What is being asked =
List each line of the data in which the string "pixel" appears.
**** Supplied material ****
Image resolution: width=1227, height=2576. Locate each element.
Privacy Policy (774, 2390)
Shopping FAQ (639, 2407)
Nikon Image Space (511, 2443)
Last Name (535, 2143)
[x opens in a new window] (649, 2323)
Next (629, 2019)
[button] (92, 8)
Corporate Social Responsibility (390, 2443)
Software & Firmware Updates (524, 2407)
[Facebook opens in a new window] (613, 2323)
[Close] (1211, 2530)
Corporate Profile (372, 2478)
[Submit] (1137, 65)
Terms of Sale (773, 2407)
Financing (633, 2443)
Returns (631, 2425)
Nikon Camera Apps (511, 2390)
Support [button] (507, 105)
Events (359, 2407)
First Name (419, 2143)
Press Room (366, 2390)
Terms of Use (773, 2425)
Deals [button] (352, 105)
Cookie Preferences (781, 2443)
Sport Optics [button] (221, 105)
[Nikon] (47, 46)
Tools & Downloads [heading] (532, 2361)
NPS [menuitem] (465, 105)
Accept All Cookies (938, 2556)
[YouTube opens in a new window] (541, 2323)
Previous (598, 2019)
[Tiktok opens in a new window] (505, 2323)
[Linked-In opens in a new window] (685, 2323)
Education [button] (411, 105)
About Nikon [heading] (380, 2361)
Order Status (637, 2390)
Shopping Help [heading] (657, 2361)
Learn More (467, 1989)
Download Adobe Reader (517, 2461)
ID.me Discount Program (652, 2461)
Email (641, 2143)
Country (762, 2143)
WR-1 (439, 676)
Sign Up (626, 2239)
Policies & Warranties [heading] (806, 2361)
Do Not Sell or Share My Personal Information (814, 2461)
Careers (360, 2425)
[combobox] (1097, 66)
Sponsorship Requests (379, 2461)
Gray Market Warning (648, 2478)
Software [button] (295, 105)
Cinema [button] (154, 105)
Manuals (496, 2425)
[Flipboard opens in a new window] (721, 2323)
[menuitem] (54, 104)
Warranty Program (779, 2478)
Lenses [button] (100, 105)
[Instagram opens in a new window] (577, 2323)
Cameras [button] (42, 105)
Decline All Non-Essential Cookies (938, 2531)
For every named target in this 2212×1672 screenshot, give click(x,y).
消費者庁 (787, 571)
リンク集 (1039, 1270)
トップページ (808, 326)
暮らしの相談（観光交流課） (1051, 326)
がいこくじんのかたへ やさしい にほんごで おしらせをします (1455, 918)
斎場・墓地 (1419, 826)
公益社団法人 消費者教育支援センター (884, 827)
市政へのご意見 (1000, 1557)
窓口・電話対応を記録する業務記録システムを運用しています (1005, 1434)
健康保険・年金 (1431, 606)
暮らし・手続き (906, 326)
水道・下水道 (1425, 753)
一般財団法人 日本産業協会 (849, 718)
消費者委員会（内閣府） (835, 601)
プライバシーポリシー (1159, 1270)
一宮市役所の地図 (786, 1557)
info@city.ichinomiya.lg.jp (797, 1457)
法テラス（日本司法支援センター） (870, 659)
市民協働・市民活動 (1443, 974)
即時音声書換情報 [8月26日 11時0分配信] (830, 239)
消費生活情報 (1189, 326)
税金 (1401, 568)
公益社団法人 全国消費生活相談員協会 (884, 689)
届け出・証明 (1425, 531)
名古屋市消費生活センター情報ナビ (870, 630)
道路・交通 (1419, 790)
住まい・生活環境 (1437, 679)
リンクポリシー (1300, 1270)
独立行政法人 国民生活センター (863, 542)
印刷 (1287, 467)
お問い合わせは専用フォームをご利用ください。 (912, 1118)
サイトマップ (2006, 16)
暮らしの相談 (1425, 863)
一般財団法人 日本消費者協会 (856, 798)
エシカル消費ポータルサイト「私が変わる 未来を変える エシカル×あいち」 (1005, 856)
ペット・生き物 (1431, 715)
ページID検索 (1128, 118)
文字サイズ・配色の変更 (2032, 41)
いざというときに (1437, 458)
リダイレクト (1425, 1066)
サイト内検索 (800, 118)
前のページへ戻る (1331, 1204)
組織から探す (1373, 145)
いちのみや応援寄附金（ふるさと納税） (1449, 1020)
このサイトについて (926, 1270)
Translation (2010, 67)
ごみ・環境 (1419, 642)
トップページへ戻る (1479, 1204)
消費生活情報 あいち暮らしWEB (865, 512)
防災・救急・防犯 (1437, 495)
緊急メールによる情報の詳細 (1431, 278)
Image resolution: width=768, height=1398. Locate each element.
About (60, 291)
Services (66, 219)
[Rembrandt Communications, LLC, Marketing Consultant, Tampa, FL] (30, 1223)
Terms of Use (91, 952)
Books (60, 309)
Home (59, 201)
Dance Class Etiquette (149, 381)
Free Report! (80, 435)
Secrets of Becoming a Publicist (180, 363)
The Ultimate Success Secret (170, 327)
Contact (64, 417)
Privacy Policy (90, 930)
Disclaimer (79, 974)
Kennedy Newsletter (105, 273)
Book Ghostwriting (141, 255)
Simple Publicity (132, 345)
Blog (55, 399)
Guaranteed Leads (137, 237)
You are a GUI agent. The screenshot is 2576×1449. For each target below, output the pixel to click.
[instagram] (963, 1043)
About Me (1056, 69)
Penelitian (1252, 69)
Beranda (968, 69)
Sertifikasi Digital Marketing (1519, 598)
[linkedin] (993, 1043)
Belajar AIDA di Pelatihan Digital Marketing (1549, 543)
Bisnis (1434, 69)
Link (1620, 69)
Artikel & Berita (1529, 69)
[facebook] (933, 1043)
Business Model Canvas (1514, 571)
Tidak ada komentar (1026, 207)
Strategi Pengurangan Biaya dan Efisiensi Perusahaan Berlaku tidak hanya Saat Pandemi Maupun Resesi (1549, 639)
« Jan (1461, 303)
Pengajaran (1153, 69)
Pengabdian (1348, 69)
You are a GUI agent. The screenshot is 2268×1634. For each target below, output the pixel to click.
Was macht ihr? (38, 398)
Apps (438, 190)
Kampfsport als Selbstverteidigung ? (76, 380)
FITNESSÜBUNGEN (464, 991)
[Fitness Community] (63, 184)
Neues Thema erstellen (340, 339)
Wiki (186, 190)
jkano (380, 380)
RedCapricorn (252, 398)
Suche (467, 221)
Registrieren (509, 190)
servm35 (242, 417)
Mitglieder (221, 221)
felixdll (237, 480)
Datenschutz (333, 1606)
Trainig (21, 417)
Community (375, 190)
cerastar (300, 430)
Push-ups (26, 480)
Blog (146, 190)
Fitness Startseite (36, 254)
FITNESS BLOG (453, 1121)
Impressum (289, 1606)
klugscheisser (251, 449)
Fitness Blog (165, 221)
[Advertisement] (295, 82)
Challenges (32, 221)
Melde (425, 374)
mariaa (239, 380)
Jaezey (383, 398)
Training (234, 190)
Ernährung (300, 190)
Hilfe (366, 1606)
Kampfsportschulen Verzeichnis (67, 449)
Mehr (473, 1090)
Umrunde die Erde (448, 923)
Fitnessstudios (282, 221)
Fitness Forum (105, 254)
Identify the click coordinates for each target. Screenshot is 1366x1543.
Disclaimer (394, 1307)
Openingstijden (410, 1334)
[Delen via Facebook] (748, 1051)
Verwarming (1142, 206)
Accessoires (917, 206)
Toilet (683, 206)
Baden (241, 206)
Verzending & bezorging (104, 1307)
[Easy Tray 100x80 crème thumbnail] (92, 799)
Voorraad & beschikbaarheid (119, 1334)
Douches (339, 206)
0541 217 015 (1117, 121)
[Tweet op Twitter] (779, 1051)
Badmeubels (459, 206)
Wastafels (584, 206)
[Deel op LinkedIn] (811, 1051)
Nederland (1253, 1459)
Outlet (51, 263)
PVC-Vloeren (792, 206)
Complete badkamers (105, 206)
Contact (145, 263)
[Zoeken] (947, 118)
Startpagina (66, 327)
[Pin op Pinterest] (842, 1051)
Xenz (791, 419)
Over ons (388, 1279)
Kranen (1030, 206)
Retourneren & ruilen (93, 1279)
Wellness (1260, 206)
****
Output of the exercise =
You are a GUI agent. The screenshot is 2576×1449. For each target below, output the pixel to click.
You are a GUI agent. The screenshot is 2268×1634. For each target below, output the pixel to click.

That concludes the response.